The volume of apartment sales in 2009 is likely to equal 2008's, according to Simon Butler, executive director for Cushman & Wakefield Inc.'s Boston office. As in many other U.S cities, a gap between seller and buyer pricing expectations still exists. "Both sides are trying to find a happy medium," he said. Many sellers have what he called "embedded gains" owing to strong operating fundamentals in recent years, so sellers can sell for a lower price than they originally planned and still come out ahead of the game.
Marcus & Millichap has downgraded Boston in its National Apartment Index 12 spots for 2009, ranking it 24th among major U.S. metropolitan areas, as the firm predicts rising vacancies and a weakening job market.
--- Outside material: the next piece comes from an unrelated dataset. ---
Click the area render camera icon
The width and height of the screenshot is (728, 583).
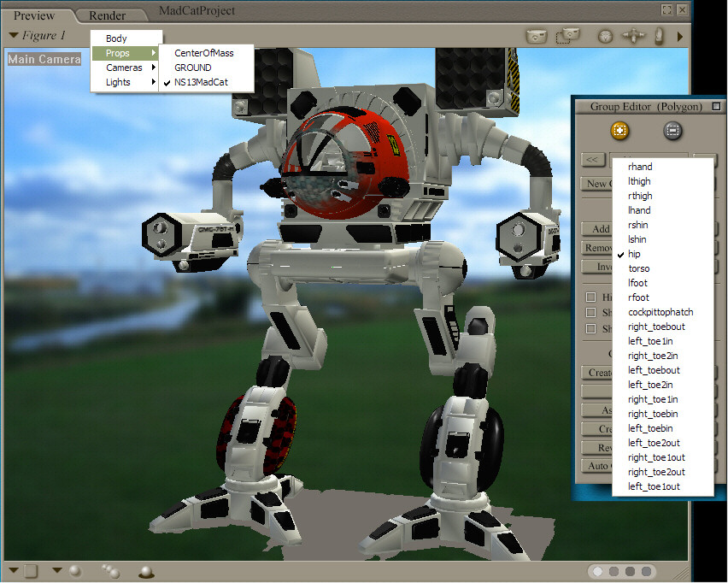pos(568,36)
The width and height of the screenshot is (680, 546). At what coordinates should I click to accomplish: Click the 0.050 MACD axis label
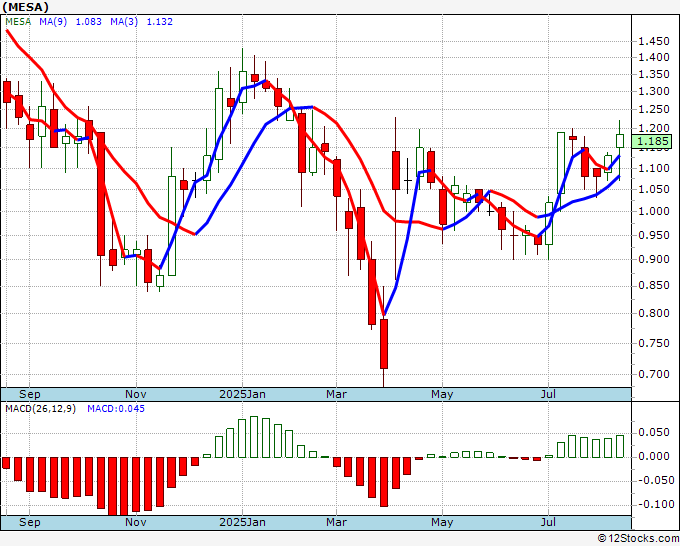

Boston's job losses form the great unknown, Butler noted.
"If you knew this was the bottom of the recession, this would be a great time to buy," he said. "But no one can answer that question." According to a study from the U.S. Conference of Mayors and The Council for the New American City, Boston will suffer the fifth-highest amount of job losses in the country, its employment base of 2.5 million shedding 58,500 jobs, or 2.4 percent, and unemployment increasing to 6 percent by the end of 2009.
However, a silver lining to the economic distress is that the capital crunch has limited new apartment supply entering the market. After developers delivered 3,300 apartments in 2008, only 2,100 apartments will hit the market n 2009, according to Marcus & Millichap. Thus, Butler said, apartment owners should be in a good position when the economy gains traction and demand intensifies.